Добавить в цитаты Настройки чтения

Страница 7 из 83

— Рассказывают, — говорит Брейгель, — будто ван Геел заплатил своим наемникам, захватившим ратушу, и тем, что должны были присоединиться к ним позднее, деньгами регентши.

— Вы это знаете? Да, он приехал в Брюссель, переодевшись купцом, и, встретившись с Марией,7 рассказал ей, что, якобы отрекшись от ложной доктрины, бежал из Мюнстера, дабы разоблачать безумие Иоанна Лейденского и потом, вернувшись, сразиться с ним. Он просил два полка, чтобы покорить Вестфалию и отвоевать Мюнстер прежде, чем это сделают друзья Лютера. Регентша позволила себя убедить. Он вернулся в Амстердам, поселился в гостинице под императорским гербом, стал другом бургомистра. Я иногда напоминаю эту историю моим коллегам из ратуши. Если бы анабаптисты захватили Амстердам, они освободили бы Мюнстер — и тогда, быть может, Бокелзон, которого называют Иоанном Лейденским, действительно стал бы владыкой мира.

— Ненадолго, — говорит Брейгель.

Брейгель стоит у двери в библиотеку.

— Я воспринимаю все это, — говорит Корнхерт, — как нескончаемый диалог со множеством участников. И мечтаю однажды собрать все противоречивые реплики в одной книге. Книга возьмет на себя роль синода. Все те, что веруют в Евангелие, но убивают друг друга, примирятся.

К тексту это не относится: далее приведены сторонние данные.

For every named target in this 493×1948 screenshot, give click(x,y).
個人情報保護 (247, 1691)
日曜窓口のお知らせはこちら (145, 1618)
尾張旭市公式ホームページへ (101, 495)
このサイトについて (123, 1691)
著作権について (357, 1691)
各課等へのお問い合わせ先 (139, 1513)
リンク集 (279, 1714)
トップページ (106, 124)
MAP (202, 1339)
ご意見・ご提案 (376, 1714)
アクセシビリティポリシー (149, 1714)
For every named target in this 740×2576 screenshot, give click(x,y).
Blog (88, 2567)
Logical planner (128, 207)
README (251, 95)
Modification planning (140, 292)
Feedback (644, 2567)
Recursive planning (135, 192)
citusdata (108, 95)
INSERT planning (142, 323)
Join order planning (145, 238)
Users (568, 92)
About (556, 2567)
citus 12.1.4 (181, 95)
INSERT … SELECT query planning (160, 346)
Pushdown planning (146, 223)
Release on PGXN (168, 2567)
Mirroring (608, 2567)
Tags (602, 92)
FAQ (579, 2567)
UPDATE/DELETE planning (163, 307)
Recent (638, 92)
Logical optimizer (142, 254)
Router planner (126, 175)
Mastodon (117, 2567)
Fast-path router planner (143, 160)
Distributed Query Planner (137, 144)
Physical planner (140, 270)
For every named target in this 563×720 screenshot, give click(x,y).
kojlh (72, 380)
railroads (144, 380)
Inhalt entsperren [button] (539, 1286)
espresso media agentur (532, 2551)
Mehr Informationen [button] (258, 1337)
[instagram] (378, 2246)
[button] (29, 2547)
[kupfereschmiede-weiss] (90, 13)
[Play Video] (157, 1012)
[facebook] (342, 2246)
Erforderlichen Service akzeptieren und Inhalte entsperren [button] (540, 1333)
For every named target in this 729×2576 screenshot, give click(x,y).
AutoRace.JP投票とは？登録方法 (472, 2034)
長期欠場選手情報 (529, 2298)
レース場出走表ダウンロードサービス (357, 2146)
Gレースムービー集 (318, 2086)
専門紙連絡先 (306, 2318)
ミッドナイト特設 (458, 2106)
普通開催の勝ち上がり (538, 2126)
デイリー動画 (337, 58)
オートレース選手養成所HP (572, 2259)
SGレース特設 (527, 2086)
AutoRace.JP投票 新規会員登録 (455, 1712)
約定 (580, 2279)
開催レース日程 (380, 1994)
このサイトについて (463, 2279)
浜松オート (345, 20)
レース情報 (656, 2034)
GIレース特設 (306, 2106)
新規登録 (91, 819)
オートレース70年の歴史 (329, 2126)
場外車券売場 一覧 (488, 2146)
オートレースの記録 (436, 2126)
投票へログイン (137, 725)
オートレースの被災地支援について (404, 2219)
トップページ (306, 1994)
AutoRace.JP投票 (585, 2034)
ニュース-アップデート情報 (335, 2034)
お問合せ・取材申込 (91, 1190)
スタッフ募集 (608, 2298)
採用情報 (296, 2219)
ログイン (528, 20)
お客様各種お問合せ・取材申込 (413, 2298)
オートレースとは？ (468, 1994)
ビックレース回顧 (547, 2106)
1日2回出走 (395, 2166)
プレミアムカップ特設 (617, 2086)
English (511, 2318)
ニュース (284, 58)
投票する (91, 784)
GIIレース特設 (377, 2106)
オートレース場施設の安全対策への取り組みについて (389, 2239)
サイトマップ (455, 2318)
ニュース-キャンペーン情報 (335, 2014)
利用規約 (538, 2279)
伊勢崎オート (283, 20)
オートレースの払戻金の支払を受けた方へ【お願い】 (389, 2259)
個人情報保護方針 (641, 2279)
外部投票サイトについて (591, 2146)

— Это будет хорошая книга, — соглашается Брейгель. — Хотя сомневаюсь, что она умиротворит все души. Если для решения подобной задачи недостаточно Евангелия, то какая философия с ней справится? Ученые теологи, быть может, и придут благодаря тебе к согласию; ну а все остальные?

Тут он умолкает, ибо замечает печаль в глазах собеседника, такого прекрасного человека, и понимает, что тот готов пожертвовать жизнью за свою любовь к справедливости и истине, за веру в Дух Божий, который присутствует в каждом человеке, даже если многие об этом не помнят.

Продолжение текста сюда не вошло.